[Source data]

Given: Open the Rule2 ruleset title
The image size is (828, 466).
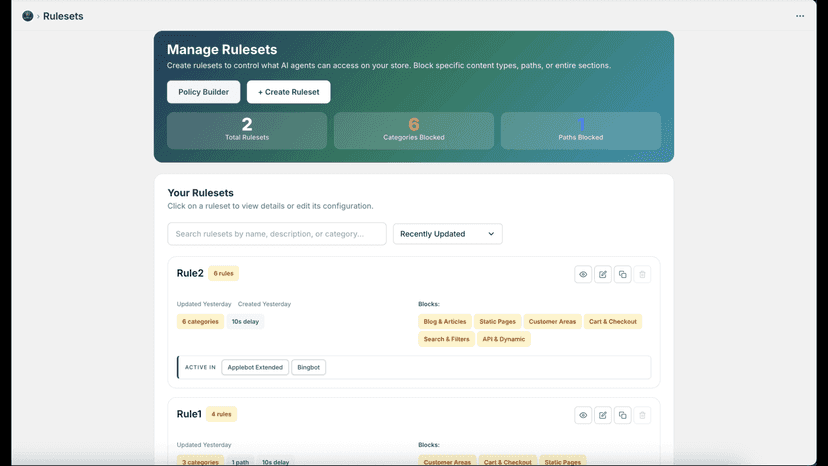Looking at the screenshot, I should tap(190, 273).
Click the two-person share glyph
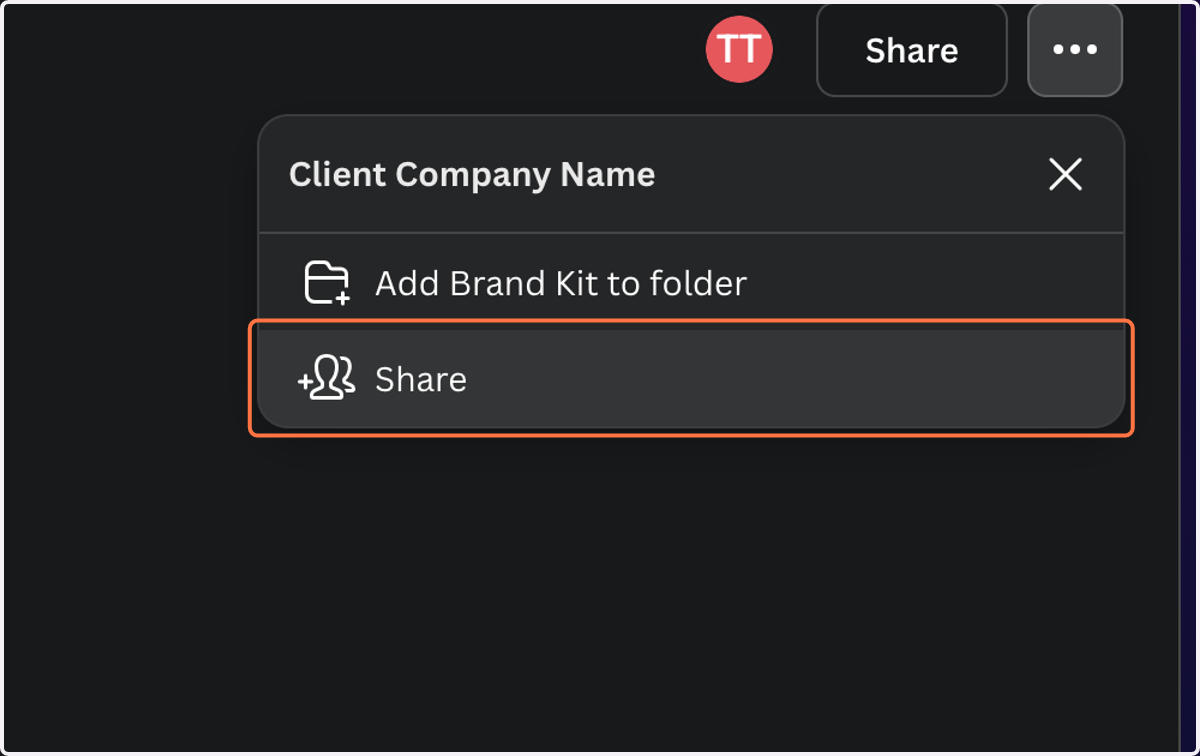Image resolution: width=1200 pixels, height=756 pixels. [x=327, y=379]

[/Source data]
[Source data]

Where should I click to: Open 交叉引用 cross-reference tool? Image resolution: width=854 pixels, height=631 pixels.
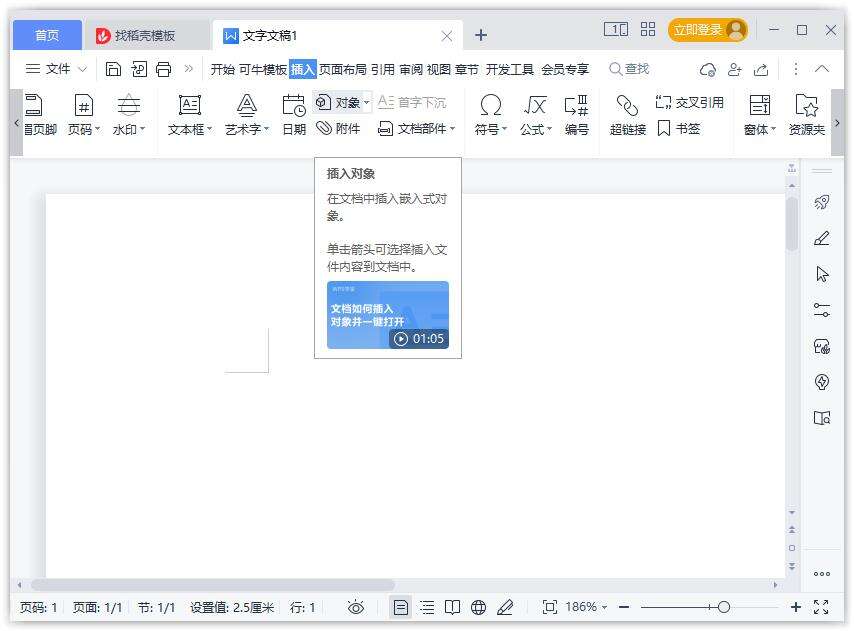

[/Source data]

Work instructions:
From the material above, please return each line containing "Open".

Response box:
Given: Open the Rule2 ruleset title
Where should I click to: Open 交叉引用 cross-reference tool? Image resolution: width=854 pixels, height=631 pixels.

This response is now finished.